▸ AIM
Please format every line of the material below as a JSON list of strings, one string per line, omitting blank lines and leaving out the pictures.

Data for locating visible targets
^^^^^^^^^^^^^^^^

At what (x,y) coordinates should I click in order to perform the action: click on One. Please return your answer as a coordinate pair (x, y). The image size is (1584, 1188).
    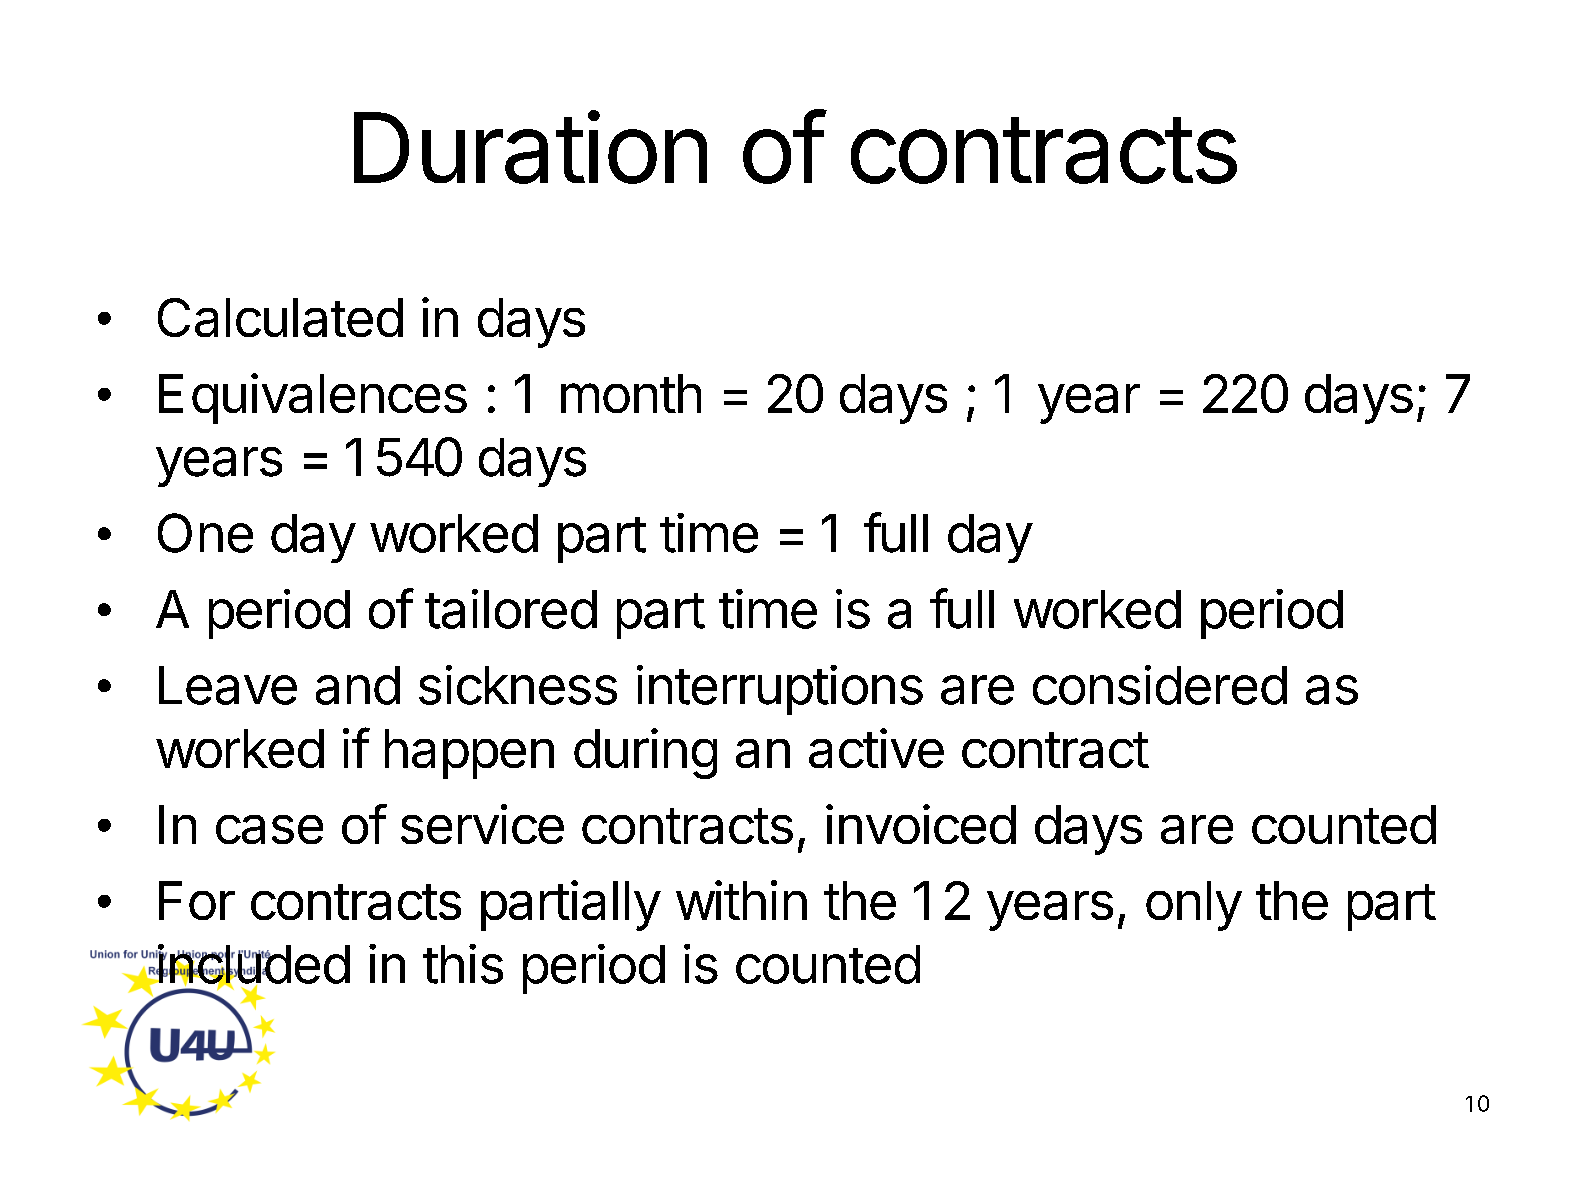
    Looking at the image, I should click on (205, 533).
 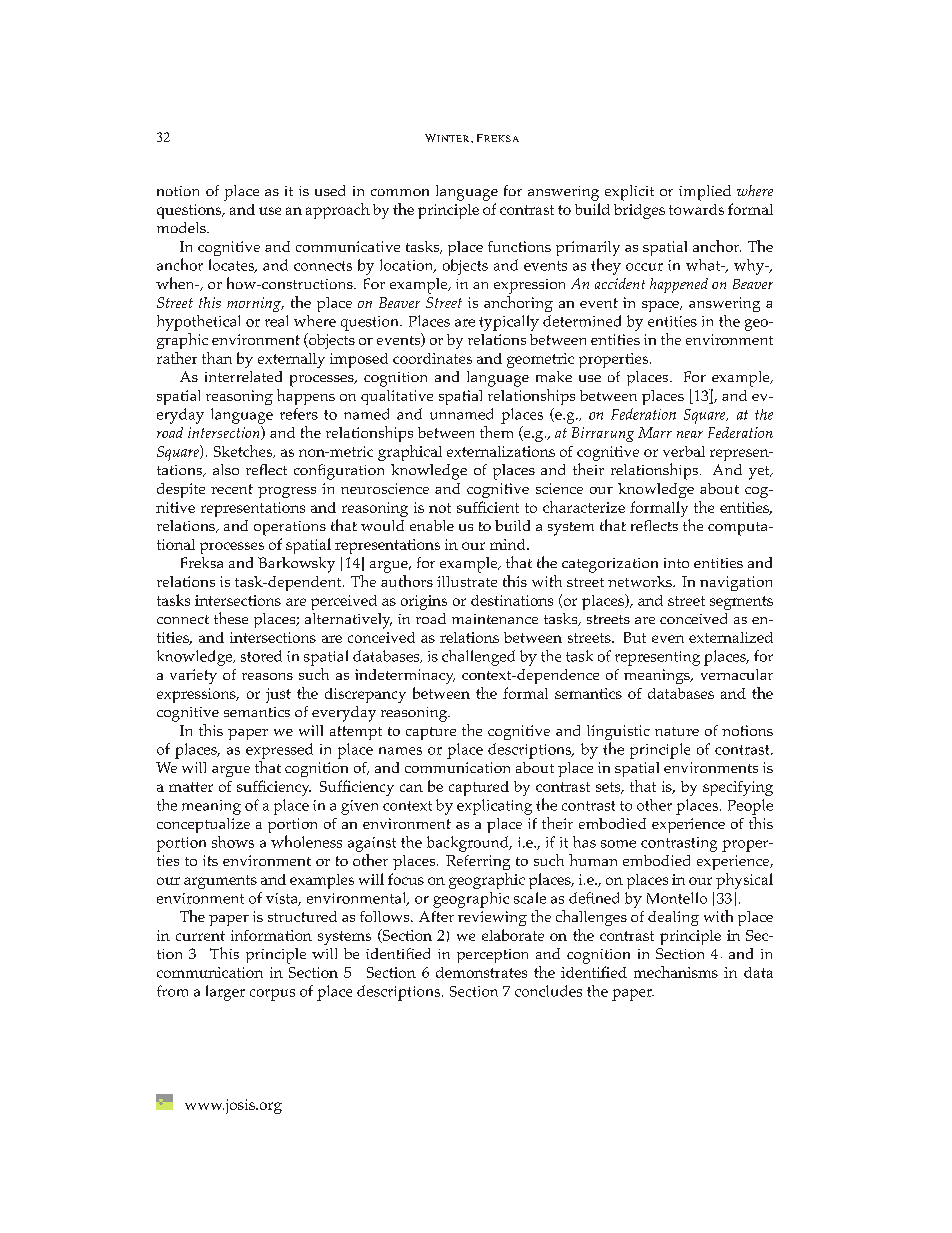 I want to click on models, so click(x=182, y=227).
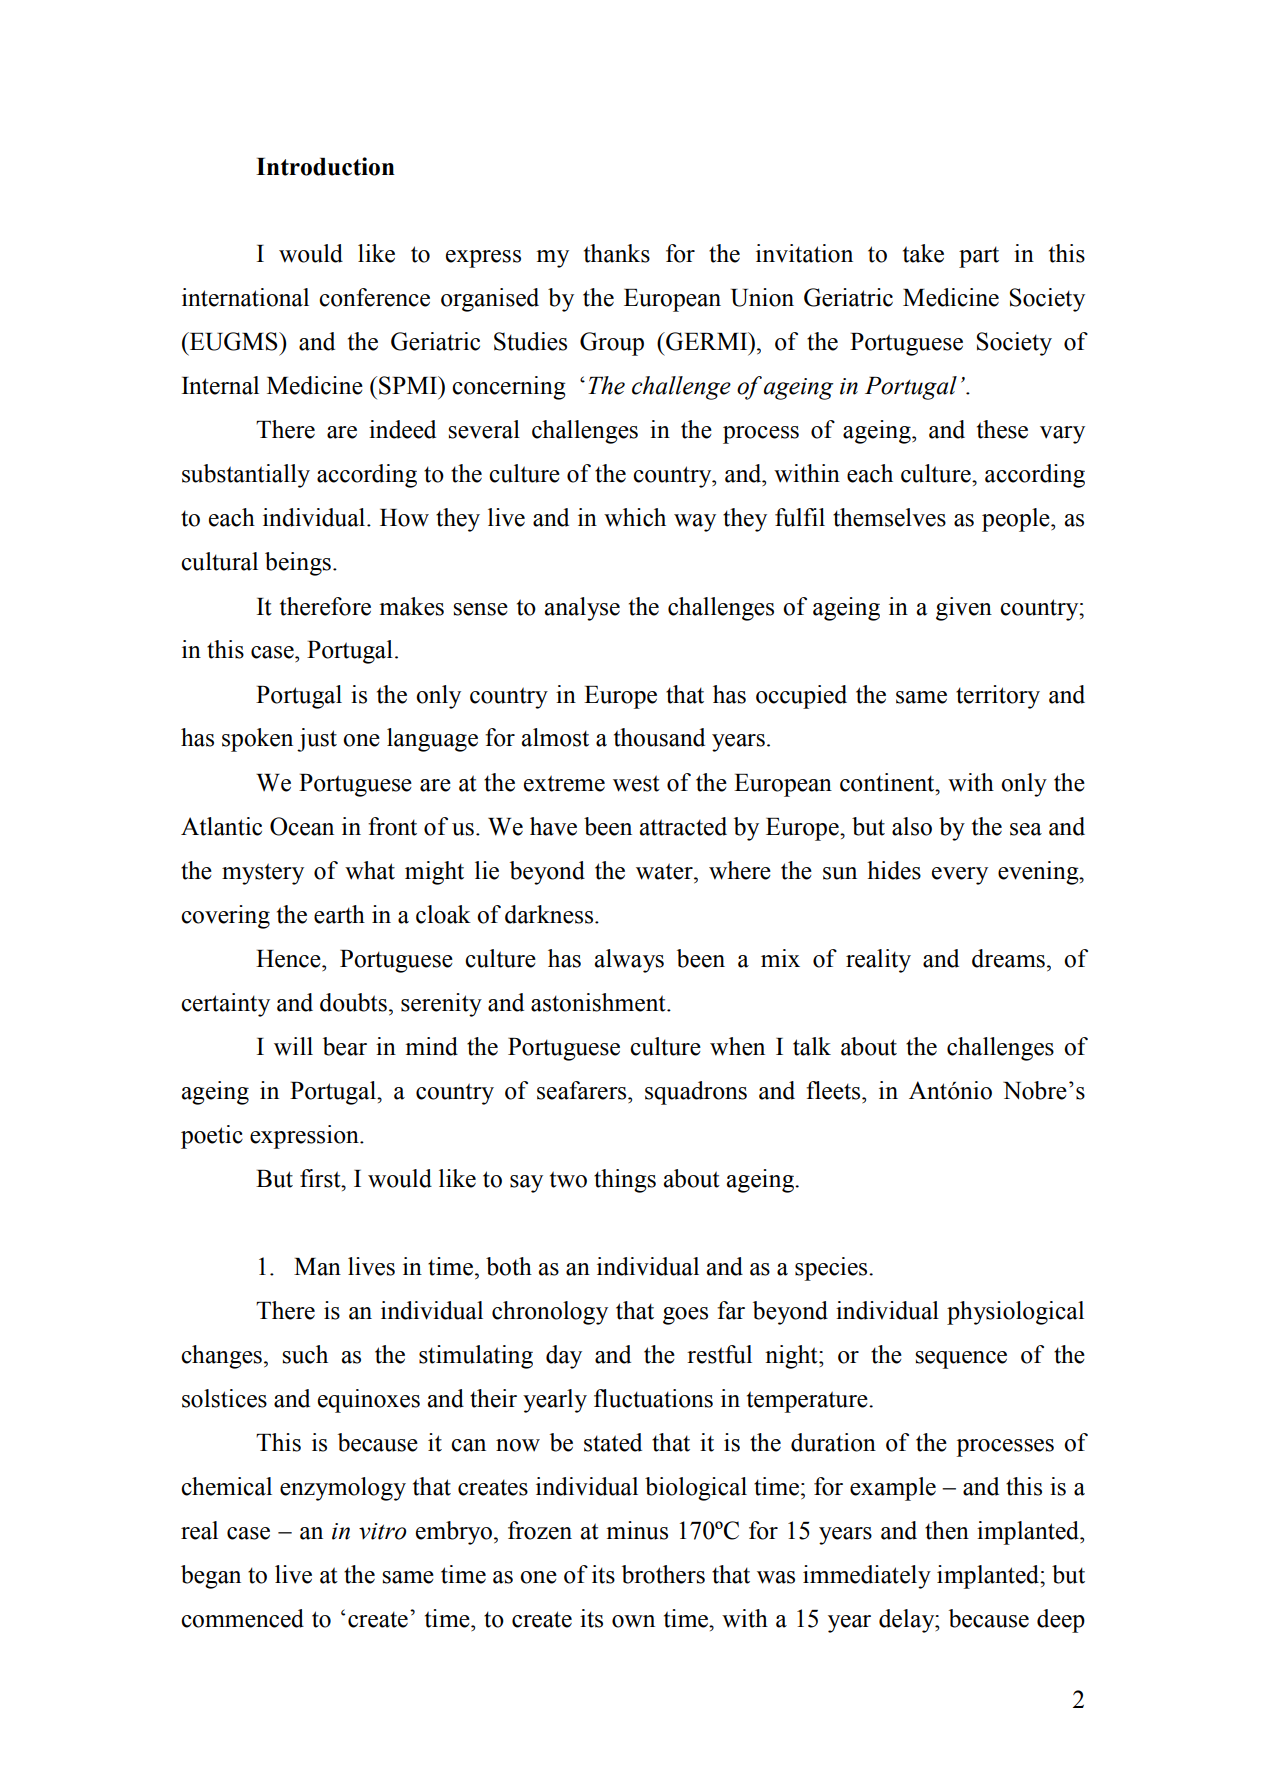  Describe the element at coordinates (1015, 1313) in the screenshot. I see `physiological` at that location.
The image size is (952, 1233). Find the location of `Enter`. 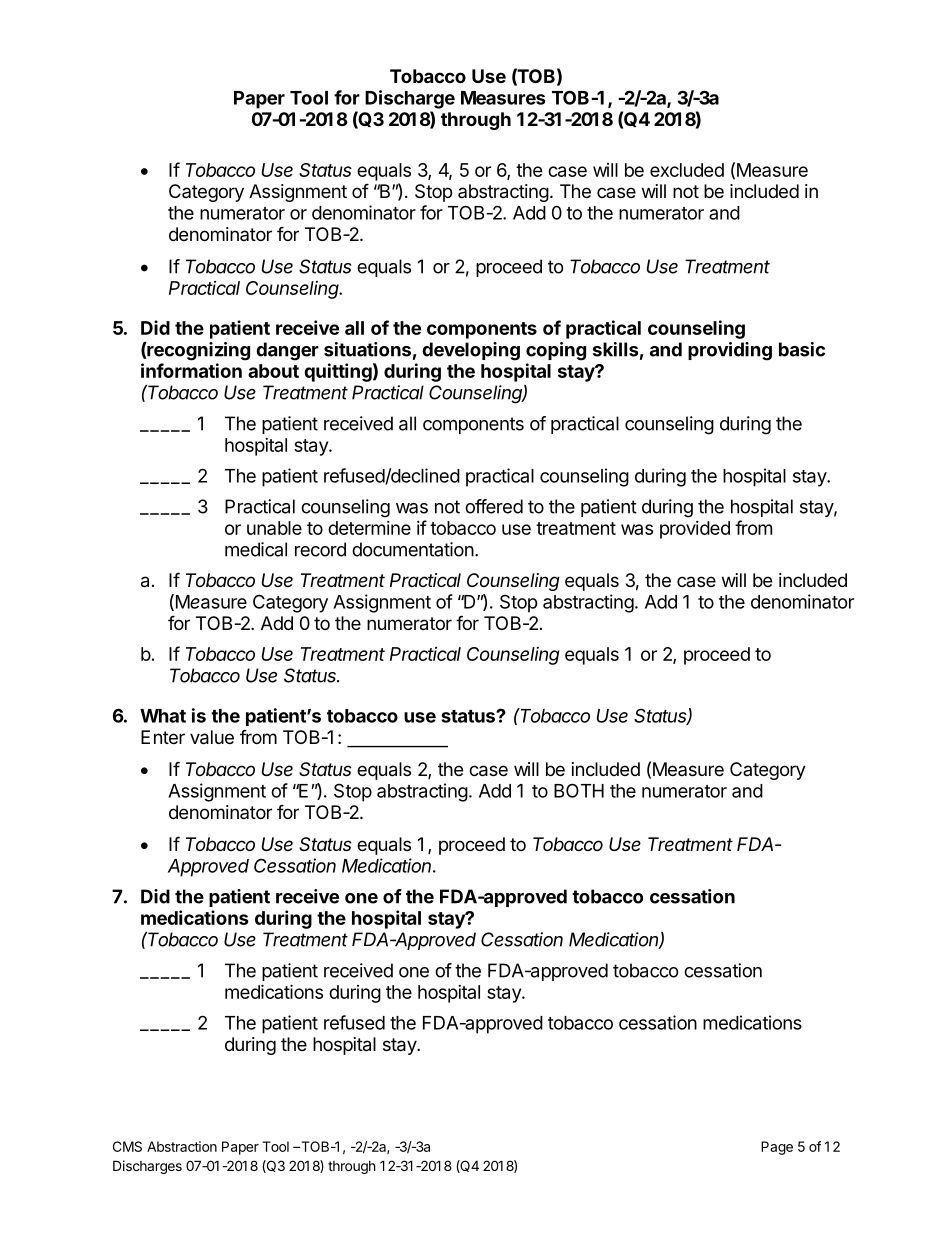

^^^^^^^^^^^^^^^^

▸ THE OUTPUT
[
  "At what (x,y) coordinates should I click in order to perform the action: click on One. Please return your answer as a coordinate pair (x, y). The image size is (1584, 1188).",
  "    Looking at the image, I should click on (205, 533).",
  "  I want to click on models, so click(x=182, y=227).",
  "  Describe the element at coordinates (1015, 1313) in the screenshot. I see `physiological` at that location.",
  "The image size is (952, 1233). Find the location of `Enter`. "
]